There's a basic title screen with three planned games and two completed games. Tiles is a puzzle game in which you have to swap tiles with the blank space until all the numbers are in order. 52 pickup is the classic fun for the whole family game that requires you to pick up all 52 dropped cards.

How to play

We ran out of time to write instruction buttons, but both completed games are designed to be played with the mouse. For 52 pickup, click on the cards. For tiles, swap the tiles by clicking a tile and then clicking into an unoccupied space. Sort in order to win! Press backspace to return to the main menu.

How we built it

We used python and pygame to build it.

Challenges we ran into

Originally we wanted to do a multiplayer webapp, but both of us have limited experience in that, so late Friday we changed course to pygame. Other challenges were learning how python treats variables, learning what functions to use to display, and changing the display.

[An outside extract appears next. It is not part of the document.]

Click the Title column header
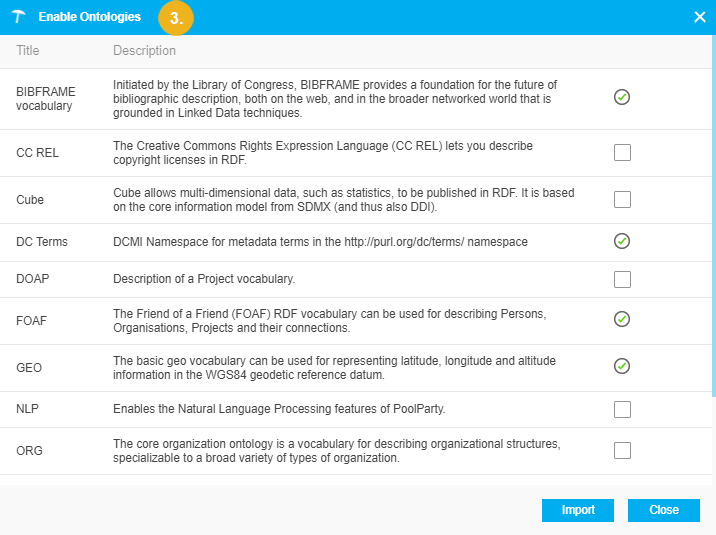Viewport: 716px width, 535px height. 29,51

Also, it turns out there's a lot of design work that goes into designing a proper game loop with transitions and whatnot. We actually had to refactor the code twice as we went along, as our original plans for transitioning between game states (title screen/tiles/52 pickup/snake) didn't work as planned.

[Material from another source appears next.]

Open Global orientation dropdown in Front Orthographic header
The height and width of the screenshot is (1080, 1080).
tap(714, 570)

Accomplishments that we're proud of

Emily: I'm really proud that we were able to pull this together in such a short period of time, considering neither of us had ever heard of pygame before. I actually like how it turned out quite a bit! I think it looks fun in an ironic way. I think I also learned more about how Python works, and more things about object-oriented programming. Some seemingly small issues actually took a lot of research to solve, and it increased my understanding more comprehensively.

Brandon: I'm proud of the progress I've made towards becoming a better programmer. I've always considered myself to be decent at programming, at least in terms of theory, but it turns out there's actually a lot to be learned in terms of object-oriented programming. Before this hackathon, I could not tell you when to use a struct vs a class, when to make a new file, etc., but after browsing through countless StackOverflow threads I can say that my knowledge has improved significantly.

What we learned

We learned a lot about pygame's functions and how to graphically display things. We also got more familiar with python, how it works, and how it passes variables between functions. We also got lots of hands-on experience with building a complete application from scratch.

What's next for Terrible Games

I'd like to add more hidden easter eggs to the tiles game, such as little quirks to make it more difficult. Also, completing the snake game would be nice!